■ What is expected ■
In the records below, find the line holding "The height and"; copy it and every line after it to the end, omitting all images.

■ Data section ■
════════════════

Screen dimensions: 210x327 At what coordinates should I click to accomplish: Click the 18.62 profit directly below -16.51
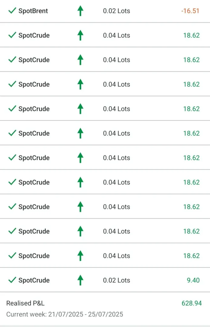191,35
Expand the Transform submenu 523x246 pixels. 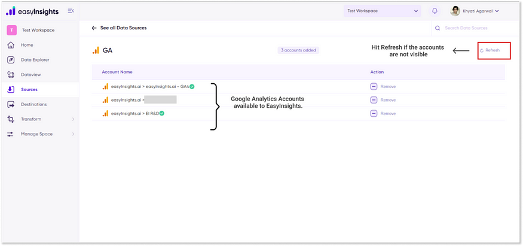tap(73, 119)
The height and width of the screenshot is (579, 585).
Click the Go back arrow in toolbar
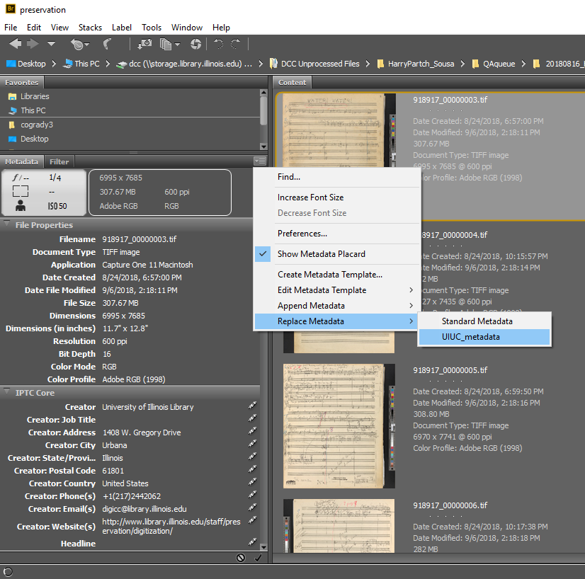[x=15, y=44]
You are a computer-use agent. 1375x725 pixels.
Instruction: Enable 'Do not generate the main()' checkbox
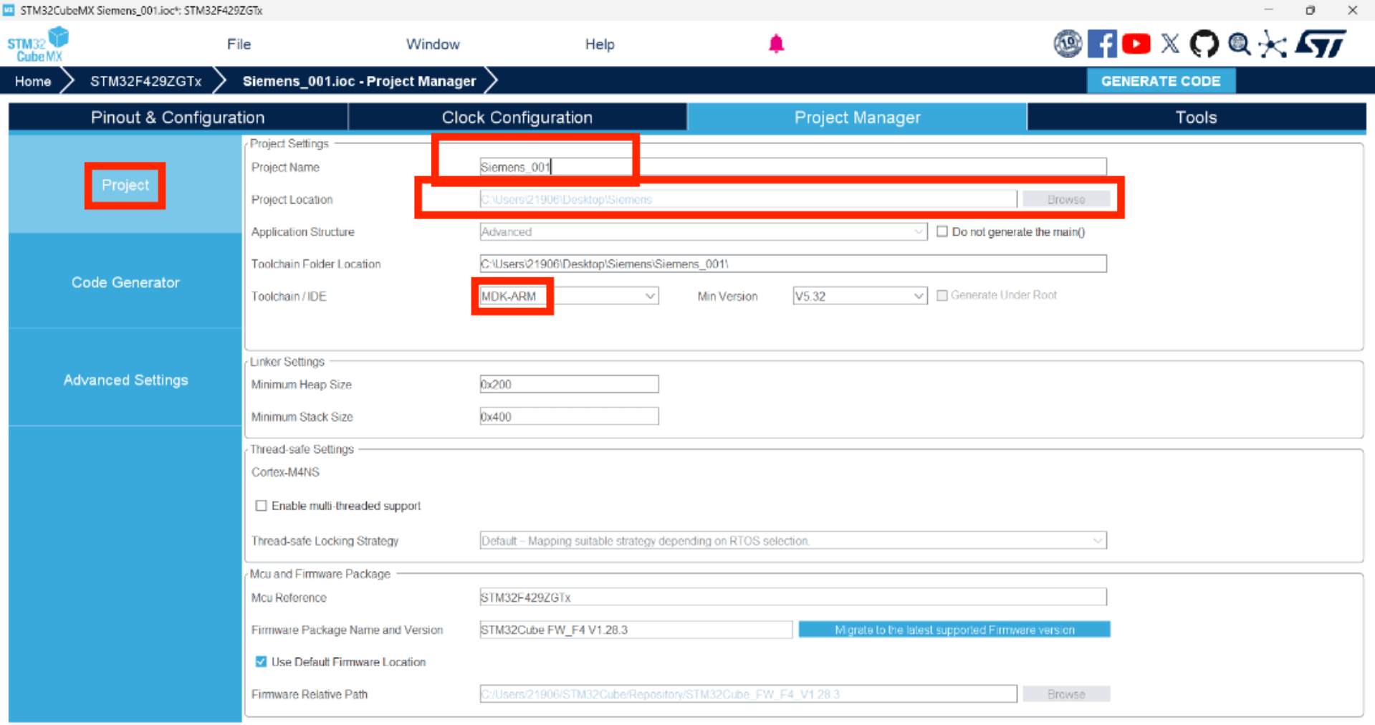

════════════════

■ Output for this exercise ■
The height and width of the screenshot is (579, 585).
Click the Go back arrow in toolbar
[x=15, y=44]
You are a computer-use agent. 1375x725 pixels.
Instruction: Enable 'Do not generate the main()' checkbox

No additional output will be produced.